Task statement
Once the data has been read, return all of it precisely as written.

Saved entries:
- Opening Delimiter -

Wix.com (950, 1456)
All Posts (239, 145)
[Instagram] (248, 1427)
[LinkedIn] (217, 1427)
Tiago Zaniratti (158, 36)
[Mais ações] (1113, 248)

- Closing Delimiter -

Solution for this exercise
Wix.com (950, 1456)
All Posts (239, 145)
[Instagram] (248, 1427)
[LinkedIn] (217, 1427)
Tiago Zaniratti (158, 36)
[Mais ações] (1113, 248)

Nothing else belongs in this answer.